Text:
◇ ◇ ◇ ◇ ◇ ◇ ◇

- Interactive map of Gnangara
- Coordinates: 31°46′23″S 115°51′40″E﻿ / ﻿31.773°S 115.861°E
- Country: Australia
- State: Western Australia
- City: Perth
- LGA: City of Wanneroo;
- Location: 24 km (15 mi) N of Perth CBD; 8 km (5.0 mi) SE of Wanneroo;

Government
- • State electorate: Landsdale;
- • Federal division: Pearce;

Area
- • Total: 14 km^{2} (5.4 sq mi)

Population
- • Total: 1,347 (SAL 2021)
- Postcode: 6071
Suburbs around Gnangara
| Wanneroo | Jandabup | Melaleuca |
| Wanneroo | Gnangara | Lexia |
| Wangara | Landsdale | Cullacabardee |

= Gnangara, Western Australia =

Gnangara is a suburb of Perth, Western Australia, located within the City of Wanneroo. Gnangara is also the name for an underground water mound with a 117-hectare surface feature called Lake Gnangara. The suburb is named after the lake, whose name is derived from the Aboriginal word Knangara.

◇ ◇ ◇ ◇ ◇ ◇ ◇

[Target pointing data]
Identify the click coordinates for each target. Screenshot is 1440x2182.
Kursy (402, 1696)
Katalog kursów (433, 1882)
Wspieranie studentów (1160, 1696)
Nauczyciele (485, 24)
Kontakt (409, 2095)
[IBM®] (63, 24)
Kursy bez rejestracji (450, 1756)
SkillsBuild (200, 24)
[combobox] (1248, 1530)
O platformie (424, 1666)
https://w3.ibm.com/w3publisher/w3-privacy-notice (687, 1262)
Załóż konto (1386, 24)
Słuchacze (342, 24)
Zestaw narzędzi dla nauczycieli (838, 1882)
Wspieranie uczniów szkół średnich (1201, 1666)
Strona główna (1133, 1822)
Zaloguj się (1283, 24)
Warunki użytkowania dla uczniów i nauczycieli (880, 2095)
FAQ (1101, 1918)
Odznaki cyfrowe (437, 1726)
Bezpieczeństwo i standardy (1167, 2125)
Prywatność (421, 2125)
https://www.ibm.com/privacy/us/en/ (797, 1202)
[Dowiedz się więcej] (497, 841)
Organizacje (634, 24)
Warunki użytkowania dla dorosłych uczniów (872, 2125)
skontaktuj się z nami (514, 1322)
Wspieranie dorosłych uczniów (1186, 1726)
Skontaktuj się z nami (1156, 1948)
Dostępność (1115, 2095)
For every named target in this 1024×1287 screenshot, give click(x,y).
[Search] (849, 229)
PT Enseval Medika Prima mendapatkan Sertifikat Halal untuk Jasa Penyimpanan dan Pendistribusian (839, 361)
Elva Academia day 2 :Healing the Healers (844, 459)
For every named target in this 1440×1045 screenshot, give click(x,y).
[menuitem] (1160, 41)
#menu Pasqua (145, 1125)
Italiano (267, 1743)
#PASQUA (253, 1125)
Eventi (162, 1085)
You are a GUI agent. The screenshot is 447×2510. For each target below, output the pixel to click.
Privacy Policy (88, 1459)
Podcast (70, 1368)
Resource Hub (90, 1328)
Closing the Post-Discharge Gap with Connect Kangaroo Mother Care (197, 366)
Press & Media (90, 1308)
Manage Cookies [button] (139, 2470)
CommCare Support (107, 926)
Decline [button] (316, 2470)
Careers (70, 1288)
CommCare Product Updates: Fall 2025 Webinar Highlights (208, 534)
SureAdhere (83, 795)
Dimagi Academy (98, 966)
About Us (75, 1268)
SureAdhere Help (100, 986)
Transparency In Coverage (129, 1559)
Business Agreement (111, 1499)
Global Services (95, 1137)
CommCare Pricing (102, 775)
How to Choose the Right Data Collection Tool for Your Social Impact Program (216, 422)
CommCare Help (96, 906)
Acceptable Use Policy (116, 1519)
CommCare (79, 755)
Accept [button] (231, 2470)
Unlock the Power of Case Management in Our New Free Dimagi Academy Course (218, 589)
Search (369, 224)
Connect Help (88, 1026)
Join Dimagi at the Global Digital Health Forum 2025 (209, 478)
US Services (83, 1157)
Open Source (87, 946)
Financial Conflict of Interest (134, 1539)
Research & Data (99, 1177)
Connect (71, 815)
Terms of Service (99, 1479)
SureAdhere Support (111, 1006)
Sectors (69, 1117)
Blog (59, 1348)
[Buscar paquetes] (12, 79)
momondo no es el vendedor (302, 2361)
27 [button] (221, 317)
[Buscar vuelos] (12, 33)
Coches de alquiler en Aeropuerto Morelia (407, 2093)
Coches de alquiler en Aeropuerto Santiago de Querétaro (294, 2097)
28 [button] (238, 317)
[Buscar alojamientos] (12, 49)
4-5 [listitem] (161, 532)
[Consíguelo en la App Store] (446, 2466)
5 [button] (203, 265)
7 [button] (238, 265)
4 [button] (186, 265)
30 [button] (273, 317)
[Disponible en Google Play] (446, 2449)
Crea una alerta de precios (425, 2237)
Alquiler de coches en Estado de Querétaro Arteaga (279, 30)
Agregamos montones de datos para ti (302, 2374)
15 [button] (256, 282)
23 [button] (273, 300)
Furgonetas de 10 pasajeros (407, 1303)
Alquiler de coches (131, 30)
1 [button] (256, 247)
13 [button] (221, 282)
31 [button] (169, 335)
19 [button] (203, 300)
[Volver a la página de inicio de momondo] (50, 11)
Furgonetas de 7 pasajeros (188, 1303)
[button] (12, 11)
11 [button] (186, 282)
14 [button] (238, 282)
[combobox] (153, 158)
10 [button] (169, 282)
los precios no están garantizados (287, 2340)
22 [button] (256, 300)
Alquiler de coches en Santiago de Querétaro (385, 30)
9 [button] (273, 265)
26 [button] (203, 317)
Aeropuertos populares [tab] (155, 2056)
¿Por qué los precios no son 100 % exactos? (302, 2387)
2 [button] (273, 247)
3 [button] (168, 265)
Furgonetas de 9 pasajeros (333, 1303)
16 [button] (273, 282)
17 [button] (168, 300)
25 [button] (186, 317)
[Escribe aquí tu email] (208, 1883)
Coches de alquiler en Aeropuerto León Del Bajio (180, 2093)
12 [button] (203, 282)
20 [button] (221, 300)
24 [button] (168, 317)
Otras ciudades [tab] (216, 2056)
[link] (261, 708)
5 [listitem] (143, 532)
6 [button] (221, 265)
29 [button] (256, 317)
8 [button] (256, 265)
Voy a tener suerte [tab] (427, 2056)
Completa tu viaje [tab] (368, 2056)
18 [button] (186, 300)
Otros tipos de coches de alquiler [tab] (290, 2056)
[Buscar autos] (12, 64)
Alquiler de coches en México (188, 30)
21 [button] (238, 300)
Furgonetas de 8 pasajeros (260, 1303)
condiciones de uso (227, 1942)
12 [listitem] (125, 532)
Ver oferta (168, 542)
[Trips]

◇ ◇ ◇ ◇ ◇ ◇ ◇

Write what comes next in the Gnangara article, starting right after its final sentence.

==Facilities==
Much of the suburb's area is semi rural, with residential estate developed in the early 1990s by Midland Brick and centred on Lakelands Drive borders includes the private 18-hole golf course Lakelands Country Club, established in 1984 on 70 hectares. The Perth International Telecommunications Centre is located near and often associated with Gnangara.

==Location==
Gnangara is bounded by Ocean Reef Road and Gnangara Road to the south, Badgerup Road and Ross Road to the west and the Gnangara Pine Plantation to the northeast and east. While the plantation is named for the suburb, only a few hectares of it are within the suburb's boundaries, with the majority in Lexia to the east.

==Education==
Gnangara contained the Aboriginal Community College (K-12), founded in 1979 and closed in 2008. It was one of two independent Indigenous schools in the metropolitan area.

== Transport ==

=== Bus ===
Bus routes serving Gnangara Road:
- 452 Whitfords Station to Ballajura Station
- 455 Whitfords Station to Ellenbrook Station
- 970 Landsdale to Perth Busport (high frequency)
- 970X Landsdale to Perth Busport (high frequency / limited stops)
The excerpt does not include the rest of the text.